General information
- Address: 28 North C Street, Virginia City, NV 89440
- Coordinates: 39°18′40″N 119°38′58″W﻿ / ﻿39.31111°N 119.64944°W
- Opened: 1876; 149 years ago
- Owner: Connie Carlson

Website
- www.silverqueenhotel.net

= Silver Queen Hotel =

Historic hotel in Virginia City, Nevada

Silver Queen Hotel is a hotel located in the center of Virginia city in Nevada. It has 28 restored rooms that dates back from the 19th century. Silver Queen Hotel was built in 1876 and it is the oldest hotel in Virginia city.

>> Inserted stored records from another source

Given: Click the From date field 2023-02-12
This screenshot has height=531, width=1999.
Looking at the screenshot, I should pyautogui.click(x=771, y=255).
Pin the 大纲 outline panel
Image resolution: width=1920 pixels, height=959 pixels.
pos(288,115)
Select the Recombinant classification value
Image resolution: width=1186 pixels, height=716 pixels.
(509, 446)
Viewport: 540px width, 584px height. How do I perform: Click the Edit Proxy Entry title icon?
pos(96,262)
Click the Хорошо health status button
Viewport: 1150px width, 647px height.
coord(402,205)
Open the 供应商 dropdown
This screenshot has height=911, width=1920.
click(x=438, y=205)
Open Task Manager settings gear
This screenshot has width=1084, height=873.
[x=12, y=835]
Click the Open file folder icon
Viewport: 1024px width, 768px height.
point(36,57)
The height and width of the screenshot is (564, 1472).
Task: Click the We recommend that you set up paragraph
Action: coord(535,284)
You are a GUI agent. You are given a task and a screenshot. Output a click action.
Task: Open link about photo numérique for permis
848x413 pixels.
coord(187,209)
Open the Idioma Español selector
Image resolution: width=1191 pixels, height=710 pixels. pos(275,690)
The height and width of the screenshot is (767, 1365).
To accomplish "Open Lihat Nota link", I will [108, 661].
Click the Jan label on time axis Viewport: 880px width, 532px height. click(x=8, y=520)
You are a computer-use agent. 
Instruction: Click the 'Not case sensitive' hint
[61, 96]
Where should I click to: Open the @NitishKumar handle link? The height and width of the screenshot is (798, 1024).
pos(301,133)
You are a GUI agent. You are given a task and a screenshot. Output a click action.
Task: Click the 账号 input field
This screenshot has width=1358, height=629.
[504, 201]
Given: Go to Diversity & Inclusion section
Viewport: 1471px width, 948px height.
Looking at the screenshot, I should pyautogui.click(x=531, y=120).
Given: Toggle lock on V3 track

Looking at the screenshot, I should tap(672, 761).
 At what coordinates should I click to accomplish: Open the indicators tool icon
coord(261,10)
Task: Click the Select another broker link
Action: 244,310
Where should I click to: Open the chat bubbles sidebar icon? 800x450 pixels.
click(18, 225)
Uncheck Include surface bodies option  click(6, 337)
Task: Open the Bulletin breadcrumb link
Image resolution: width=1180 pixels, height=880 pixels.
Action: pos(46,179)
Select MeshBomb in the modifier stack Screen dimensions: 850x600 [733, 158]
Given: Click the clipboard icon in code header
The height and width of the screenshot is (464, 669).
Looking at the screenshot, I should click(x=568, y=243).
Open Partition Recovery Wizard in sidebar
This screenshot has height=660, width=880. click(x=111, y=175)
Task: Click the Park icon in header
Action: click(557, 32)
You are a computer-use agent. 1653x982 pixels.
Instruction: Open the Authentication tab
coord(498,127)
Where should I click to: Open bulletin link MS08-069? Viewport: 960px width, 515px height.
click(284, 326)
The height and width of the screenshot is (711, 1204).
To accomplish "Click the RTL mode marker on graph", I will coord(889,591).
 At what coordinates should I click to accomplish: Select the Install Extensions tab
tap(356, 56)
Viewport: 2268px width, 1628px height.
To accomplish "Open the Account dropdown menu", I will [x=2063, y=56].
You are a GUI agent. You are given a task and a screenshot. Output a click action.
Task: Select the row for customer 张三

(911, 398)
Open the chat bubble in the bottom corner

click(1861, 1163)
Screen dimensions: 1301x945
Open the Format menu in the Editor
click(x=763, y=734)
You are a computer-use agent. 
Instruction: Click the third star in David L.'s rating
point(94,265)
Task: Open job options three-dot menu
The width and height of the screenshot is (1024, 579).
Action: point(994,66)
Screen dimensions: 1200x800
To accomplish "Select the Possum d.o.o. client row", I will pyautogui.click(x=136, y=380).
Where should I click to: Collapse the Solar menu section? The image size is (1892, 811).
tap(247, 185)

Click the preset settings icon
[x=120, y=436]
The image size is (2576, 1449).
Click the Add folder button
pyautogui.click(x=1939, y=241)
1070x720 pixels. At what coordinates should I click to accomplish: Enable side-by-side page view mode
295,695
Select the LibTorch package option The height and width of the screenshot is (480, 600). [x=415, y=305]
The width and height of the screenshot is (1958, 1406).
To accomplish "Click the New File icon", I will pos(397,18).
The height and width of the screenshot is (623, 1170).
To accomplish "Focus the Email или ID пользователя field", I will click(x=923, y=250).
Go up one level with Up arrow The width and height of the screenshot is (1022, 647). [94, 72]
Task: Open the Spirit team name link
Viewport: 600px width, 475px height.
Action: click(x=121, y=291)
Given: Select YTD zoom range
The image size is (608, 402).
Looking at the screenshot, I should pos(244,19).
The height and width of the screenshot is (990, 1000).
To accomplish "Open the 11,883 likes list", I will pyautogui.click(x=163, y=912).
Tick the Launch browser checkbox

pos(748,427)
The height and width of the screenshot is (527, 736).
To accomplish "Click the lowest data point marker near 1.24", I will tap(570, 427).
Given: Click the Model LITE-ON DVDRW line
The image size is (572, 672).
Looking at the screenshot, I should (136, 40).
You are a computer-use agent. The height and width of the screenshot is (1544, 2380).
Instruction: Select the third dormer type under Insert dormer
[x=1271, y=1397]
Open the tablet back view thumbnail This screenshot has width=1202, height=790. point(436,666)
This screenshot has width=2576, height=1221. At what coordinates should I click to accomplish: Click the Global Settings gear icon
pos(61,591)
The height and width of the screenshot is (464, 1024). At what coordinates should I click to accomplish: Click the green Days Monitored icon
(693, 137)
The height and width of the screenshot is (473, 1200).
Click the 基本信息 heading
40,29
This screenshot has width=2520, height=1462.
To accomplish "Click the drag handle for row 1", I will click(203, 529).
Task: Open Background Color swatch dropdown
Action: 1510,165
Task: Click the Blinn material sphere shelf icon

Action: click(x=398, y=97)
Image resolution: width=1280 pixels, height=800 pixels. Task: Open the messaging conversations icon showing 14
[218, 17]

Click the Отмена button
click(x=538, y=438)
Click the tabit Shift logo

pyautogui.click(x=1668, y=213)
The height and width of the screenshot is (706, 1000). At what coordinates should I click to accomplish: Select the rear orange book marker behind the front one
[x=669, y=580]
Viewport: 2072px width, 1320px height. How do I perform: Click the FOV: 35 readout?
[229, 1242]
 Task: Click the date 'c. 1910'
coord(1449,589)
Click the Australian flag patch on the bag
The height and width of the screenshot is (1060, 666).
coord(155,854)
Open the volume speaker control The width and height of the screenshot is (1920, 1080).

Silver Queen Hotel is also known for the painting Silver Queen. It is a 15 feet tall full-body portrait of a woman that was embedded with 3,261 morgan silver dollars, as attributed to the depth of the deepest mine in Virginia city. The Silver Queen's belt was made of 28 $20 gold coins while her bracelet and necklace were made of silver quarters. The painting depicts Jerry Eaton, whose husband, Carroll Eaton, owned the Silver Queen and commissioned the painting in 1958. Jerry's stepdaughter, Sharon, placed all of the coins in the painting while pregnant with her own daughter. Thus, the painting is at the intersection of three generations of women.

==Amenities==
The Silver Queen Hotel does not offer modern amenities — such as elevators, air conditioners, televisions, and Wi-Fi — in order to maintain a historical ambience.

===Saloon===
A spacious saloon dating back from the 1870s is found at the main floor. It has very large single-piece wooden back bars and bar counters. The Silver Queen is also displayed at the saloon.

===Chapel===
The historic chapel is a popular wedding spot. Captain and Tennille unceremoniously married at the chapel.

The chapel was once used as a makeshift morgue during the time when the land was too cold to bury the dead.

==In popular culture==
Several paranormal TV shows and surveys have been conducted at the Silver Queen Hotel.
 Owner Connie Carlson said that the hotel keeps a book where guests can write down their experience. The hotel is also believed to house a ghost named Rosie, a prostitute who supposedly killed herself.

The Silver Queen Hotel was featured five times at Travel Channel’s Ghost Adventures. In an episode, Zak Bagans returned to Silver Queen Hotel to apologize to a spirit he mocked during a previous investigation. The experience inspired Bagans to tattoo his arm with the number 11, referring to the room number where the incident occurred.

The management, however, affirms the stories, deeming the hotel a ghost hunter's delight.